* **TASK REQUIREMENTS**: Only a number is expected here: the count of lines in this data where "will" occurs.
=== INFORMATION GIVEN ===
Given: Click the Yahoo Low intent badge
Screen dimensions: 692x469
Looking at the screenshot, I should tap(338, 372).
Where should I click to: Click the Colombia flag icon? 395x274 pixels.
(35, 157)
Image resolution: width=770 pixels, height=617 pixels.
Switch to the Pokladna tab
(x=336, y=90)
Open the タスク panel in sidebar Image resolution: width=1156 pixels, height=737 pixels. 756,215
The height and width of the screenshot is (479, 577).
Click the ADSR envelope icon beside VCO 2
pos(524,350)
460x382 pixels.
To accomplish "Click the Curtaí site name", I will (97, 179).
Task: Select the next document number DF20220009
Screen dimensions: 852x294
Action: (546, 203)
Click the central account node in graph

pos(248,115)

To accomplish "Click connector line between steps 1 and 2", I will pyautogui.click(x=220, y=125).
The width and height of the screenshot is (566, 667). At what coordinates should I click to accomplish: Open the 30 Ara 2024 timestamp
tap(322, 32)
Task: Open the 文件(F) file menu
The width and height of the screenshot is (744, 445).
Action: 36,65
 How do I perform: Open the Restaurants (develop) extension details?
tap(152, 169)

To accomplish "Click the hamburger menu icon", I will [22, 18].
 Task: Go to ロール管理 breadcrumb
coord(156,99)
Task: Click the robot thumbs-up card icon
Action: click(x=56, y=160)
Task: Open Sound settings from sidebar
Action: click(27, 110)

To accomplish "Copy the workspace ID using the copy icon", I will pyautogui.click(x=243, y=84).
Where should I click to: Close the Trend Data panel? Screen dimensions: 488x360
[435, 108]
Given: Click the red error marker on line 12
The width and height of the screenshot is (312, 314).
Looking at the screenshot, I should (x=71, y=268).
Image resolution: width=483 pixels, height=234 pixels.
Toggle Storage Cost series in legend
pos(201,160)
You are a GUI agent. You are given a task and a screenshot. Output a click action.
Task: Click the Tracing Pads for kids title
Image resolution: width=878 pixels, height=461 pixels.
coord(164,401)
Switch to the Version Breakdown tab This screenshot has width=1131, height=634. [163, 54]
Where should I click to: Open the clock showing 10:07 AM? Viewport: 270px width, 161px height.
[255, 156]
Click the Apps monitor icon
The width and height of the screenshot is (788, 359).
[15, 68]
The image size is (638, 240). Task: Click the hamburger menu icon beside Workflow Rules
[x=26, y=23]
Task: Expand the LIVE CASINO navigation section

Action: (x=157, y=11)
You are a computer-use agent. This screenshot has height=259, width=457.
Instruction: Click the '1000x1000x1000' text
===
* **EXERCISE RESULT**: 4